■ Assignment
Reproduce the records below exactly, with nothing altered.

*** Opening Task data ***

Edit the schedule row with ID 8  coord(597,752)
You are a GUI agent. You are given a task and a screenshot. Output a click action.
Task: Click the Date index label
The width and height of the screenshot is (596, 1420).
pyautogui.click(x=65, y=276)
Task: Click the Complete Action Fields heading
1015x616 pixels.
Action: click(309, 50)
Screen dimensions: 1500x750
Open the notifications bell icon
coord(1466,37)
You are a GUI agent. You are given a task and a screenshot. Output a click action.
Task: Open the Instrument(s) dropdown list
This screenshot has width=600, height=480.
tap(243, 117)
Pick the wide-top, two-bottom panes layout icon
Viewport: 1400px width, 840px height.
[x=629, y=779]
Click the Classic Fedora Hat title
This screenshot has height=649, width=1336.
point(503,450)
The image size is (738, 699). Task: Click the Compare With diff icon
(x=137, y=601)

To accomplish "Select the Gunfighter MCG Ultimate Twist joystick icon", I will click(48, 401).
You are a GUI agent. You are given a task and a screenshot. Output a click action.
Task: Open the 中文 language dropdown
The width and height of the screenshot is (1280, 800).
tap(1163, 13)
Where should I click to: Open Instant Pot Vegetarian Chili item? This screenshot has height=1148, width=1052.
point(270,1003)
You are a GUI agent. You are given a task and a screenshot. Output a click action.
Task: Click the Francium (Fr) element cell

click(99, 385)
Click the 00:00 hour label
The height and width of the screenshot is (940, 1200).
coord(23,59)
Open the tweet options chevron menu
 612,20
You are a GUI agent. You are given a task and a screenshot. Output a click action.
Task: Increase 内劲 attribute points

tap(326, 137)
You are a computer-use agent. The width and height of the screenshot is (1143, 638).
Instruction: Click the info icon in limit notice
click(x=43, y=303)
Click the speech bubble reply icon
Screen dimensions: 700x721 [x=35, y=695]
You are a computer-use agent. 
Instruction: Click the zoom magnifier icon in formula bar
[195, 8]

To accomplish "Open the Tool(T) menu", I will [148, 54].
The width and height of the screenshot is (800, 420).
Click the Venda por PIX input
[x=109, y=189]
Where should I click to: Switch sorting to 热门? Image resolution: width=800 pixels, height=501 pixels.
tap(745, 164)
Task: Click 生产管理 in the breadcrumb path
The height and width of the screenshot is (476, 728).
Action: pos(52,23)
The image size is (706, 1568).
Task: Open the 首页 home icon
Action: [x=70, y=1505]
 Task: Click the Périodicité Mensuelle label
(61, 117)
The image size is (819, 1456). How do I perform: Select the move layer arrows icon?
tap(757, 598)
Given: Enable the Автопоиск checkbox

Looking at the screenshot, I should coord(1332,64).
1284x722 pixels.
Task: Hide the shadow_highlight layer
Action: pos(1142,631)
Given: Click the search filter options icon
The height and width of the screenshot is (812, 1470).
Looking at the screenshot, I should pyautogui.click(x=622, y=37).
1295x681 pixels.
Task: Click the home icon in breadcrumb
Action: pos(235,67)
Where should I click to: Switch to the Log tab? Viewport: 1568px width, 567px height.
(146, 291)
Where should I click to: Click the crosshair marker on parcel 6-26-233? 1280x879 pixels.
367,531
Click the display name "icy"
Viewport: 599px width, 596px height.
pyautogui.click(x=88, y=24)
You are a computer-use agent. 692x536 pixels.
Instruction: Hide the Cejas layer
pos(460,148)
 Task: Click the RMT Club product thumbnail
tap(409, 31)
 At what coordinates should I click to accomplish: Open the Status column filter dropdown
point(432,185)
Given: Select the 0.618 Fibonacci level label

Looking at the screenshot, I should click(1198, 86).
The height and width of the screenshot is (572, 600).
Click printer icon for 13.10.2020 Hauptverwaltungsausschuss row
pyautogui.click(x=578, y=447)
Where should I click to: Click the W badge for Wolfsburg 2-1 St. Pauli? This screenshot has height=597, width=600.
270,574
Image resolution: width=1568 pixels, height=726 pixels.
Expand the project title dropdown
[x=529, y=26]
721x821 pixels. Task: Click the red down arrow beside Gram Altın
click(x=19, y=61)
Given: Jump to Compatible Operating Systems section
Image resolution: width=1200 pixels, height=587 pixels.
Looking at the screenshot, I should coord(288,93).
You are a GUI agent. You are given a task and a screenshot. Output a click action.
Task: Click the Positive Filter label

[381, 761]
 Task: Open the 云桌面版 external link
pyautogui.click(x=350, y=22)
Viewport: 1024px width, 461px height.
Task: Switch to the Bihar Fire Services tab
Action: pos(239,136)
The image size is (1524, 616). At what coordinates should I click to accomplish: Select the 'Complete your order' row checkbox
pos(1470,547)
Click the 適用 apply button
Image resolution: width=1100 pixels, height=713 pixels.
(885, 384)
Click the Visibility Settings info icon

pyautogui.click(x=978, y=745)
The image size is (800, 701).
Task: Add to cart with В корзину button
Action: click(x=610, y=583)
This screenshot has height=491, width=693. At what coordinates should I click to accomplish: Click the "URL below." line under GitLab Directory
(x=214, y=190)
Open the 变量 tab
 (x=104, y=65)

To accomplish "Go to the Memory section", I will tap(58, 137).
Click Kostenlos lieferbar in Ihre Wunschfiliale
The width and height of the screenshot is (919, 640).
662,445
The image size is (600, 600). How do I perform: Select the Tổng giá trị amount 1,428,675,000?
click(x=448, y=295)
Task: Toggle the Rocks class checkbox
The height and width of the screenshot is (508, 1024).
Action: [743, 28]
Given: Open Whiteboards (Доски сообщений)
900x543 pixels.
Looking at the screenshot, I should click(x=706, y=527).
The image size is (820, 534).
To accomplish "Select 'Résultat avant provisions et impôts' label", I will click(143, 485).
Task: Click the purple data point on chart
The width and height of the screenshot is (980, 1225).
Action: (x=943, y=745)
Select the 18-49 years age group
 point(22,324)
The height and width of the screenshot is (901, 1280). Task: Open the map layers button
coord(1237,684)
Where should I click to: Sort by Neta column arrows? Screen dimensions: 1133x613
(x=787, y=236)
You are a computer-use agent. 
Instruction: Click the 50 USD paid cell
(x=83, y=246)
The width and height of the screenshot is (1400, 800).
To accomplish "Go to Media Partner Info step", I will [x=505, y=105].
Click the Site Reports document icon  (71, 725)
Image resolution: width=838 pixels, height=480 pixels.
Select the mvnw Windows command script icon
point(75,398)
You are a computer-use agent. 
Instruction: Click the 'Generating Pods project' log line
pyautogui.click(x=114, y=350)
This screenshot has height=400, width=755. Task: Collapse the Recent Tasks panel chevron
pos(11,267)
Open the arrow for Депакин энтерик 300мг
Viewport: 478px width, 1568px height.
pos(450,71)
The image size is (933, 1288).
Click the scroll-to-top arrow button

*** Closing Task data ***

■ Result of this task
Edit the schedule row with ID 8  coord(597,752)
You are a GUI agent. You are given a task and a screenshot. Output a click action.
Task: Click the Date index label
The width and height of the screenshot is (596, 1420).
pyautogui.click(x=65, y=276)
Task: Click the Complete Action Fields heading
1015x616 pixels.
Action: click(309, 50)
Screen dimensions: 1500x750
Open the notifications bell icon
coord(1466,37)
You are a GUI agent. You are given a task and a screenshot. Output a click action.
Task: Open the Instrument(s) dropdown list
This screenshot has width=600, height=480.
tap(243, 117)
Pick the wide-top, two-bottom panes layout icon
Viewport: 1400px width, 840px height.
[x=629, y=779]
Click the Classic Fedora Hat title
This screenshot has height=649, width=1336.
point(503,450)
The image size is (738, 699). Task: Click the Compare With diff icon
(x=137, y=601)

To accomplish "Select the Gunfighter MCG Ultimate Twist joystick icon", I will click(48, 401).
You are a GUI agent. You are given a task and a screenshot. Output a click action.
Task: Open the 中文 language dropdown
The width and height of the screenshot is (1280, 800).
tap(1163, 13)
Where should I click to: Open Instant Pot Vegetarian Chili item? This screenshot has height=1148, width=1052.
point(270,1003)
You are a GUI agent. You are given a task and a screenshot. Output a click action.
Task: Click the Francium (Fr) element cell

click(99, 385)
Click the 00:00 hour label
The height and width of the screenshot is (940, 1200).
coord(23,59)
Open the tweet options chevron menu
 612,20
You are a GUI agent. You are given a task and a screenshot. Output a click action.
Task: Increase 内劲 attribute points

tap(326, 137)
You are a computer-use agent. The width and height of the screenshot is (1143, 638).
Instruction: Click the info icon in limit notice
click(x=43, y=303)
Click the speech bubble reply icon
Screen dimensions: 700x721 [x=35, y=695]
You are a computer-use agent. 
Instruction: Click the zoom magnifier icon in formula bar
[195, 8]

To accomplish "Open the Tool(T) menu", I will [148, 54].
The width and height of the screenshot is (800, 420).
Click the Venda por PIX input
[x=109, y=189]
Where should I click to: Switch sorting to 热门? Image resolution: width=800 pixels, height=501 pixels.
tap(745, 164)
Task: Click 生产管理 in the breadcrumb path
The height and width of the screenshot is (476, 728).
Action: pos(52,23)
The image size is (706, 1568).
Task: Open the 首页 home icon
Action: [x=70, y=1505]
 Task: Click the Périodicité Mensuelle label
(61, 117)
The image size is (819, 1456). How do I perform: Select the move layer arrows icon?
tap(757, 598)
Given: Enable the Автопоиск checkbox

Looking at the screenshot, I should coord(1332,64).
1284x722 pixels.
Task: Hide the shadow_highlight layer
Action: pos(1142,631)
Given: Click the search filter options icon
The height and width of the screenshot is (812, 1470).
Looking at the screenshot, I should pyautogui.click(x=622, y=37).
1295x681 pixels.
Task: Click the home icon in breadcrumb
Action: pos(235,67)
Where should I click to: Switch to the Log tab? Viewport: 1568px width, 567px height.
(146, 291)
Where should I click to: Click the crosshair marker on parcel 6-26-233? 1280x879 pixels.
367,531
Click the display name "icy"
Viewport: 599px width, 596px height.
pyautogui.click(x=88, y=24)
You are a computer-use agent. 692x536 pixels.
Instruction: Hide the Cejas layer
pos(460,148)
 Task: Click the RMT Club product thumbnail
tap(409, 31)
 At what coordinates should I click to accomplish: Open the Status column filter dropdown
point(432,185)
Given: Select the 0.618 Fibonacci level label

Looking at the screenshot, I should click(1198, 86).
The height and width of the screenshot is (572, 600).
Click printer icon for 13.10.2020 Hauptverwaltungsausschuss row
pyautogui.click(x=578, y=447)
Where should I click to: Click the W badge for Wolfsburg 2-1 St. Pauli? This screenshot has height=597, width=600.
270,574
Image resolution: width=1568 pixels, height=726 pixels.
Expand the project title dropdown
[x=529, y=26]
721x821 pixels. Task: Click the red down arrow beside Gram Altın
click(x=19, y=61)
Given: Jump to Compatible Operating Systems section
Image resolution: width=1200 pixels, height=587 pixels.
Looking at the screenshot, I should coord(288,93).
You are a GUI agent. You are given a task and a screenshot. Output a click action.
Task: Click the Positive Filter label

[381, 761]
 Task: Open the 云桌面版 external link
pyautogui.click(x=350, y=22)
Viewport: 1024px width, 461px height.
Task: Switch to the Bihar Fire Services tab
Action: pos(239,136)
The image size is (1524, 616). At what coordinates should I click to accomplish: Select the 'Complete your order' row checkbox
pos(1470,547)
Click the 適用 apply button
Image resolution: width=1100 pixels, height=713 pixels.
(885, 384)
Click the Visibility Settings info icon

pyautogui.click(x=978, y=745)
The image size is (800, 701).
Task: Add to cart with В корзину button
Action: click(x=610, y=583)
This screenshot has height=491, width=693. At what coordinates should I click to accomplish: Click the "URL below." line under GitLab Directory
(x=214, y=190)
Open the 变量 tab
 (x=104, y=65)

To accomplish "Go to the Memory section", I will tap(58, 137).
Click Kostenlos lieferbar in Ihre Wunschfiliale
The width and height of the screenshot is (919, 640).
662,445
The image size is (600, 600). How do I perform: Select the Tổng giá trị amount 1,428,675,000?
click(x=448, y=295)
Task: Toggle the Rocks class checkbox
The height and width of the screenshot is (508, 1024).
Action: [743, 28]
Given: Open Whiteboards (Доски сообщений)
900x543 pixels.
Looking at the screenshot, I should click(x=706, y=527).
The image size is (820, 534).
To accomplish "Select 'Résultat avant provisions et impôts' label", I will click(143, 485).
Task: Click the purple data point on chart
The width and height of the screenshot is (980, 1225).
Action: (x=943, y=745)
Select the 18-49 years age group
 point(22,324)
The height and width of the screenshot is (901, 1280). Task: Open the map layers button
coord(1237,684)
Where should I click to: Sort by Neta column arrows? Screen dimensions: 1133x613
(x=787, y=236)
You are a computer-use agent. 
Instruction: Click the 50 USD paid cell
(x=83, y=246)
The width and height of the screenshot is (1400, 800).
To accomplish "Go to Media Partner Info step", I will [x=505, y=105].
Click the Site Reports document icon  (71, 725)
Image resolution: width=838 pixels, height=480 pixels.
Select the mvnw Windows command script icon
point(75,398)
You are a computer-use agent. 
Instruction: Click the 'Generating Pods project' log line
pyautogui.click(x=114, y=350)
This screenshot has height=400, width=755. Task: Collapse the Recent Tasks panel chevron
pos(11,267)
Open the arrow for Депакин энтерик 300мг
Viewport: 478px width, 1568px height.
pos(450,71)
The image size is (933, 1288).
Click the scroll-to-top arrow button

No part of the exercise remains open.